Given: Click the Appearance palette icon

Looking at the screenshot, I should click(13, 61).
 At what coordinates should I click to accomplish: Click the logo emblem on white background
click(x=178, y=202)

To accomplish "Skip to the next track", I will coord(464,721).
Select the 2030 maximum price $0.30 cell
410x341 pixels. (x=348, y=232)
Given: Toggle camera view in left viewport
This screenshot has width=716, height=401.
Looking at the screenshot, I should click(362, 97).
---
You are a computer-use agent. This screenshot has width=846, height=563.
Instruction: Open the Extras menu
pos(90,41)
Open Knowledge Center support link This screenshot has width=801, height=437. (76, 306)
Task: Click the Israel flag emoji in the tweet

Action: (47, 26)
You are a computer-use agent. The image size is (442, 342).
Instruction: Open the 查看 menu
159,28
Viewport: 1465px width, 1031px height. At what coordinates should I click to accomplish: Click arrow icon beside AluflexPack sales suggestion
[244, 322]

(WHAT NEEDS TO BE DONE): Gather every line of the listing that contains the word "accomplish", matching case exactly.

(REPLY):
 At what coordinates should I click to accomplish: Click the logo emblem on white background
To accomplish "Skip to the next track", I will coord(464,721).
Viewport: 1465px width, 1031px height. At what coordinates should I click to accomplish: Click arrow icon beside AluflexPack sales suggestion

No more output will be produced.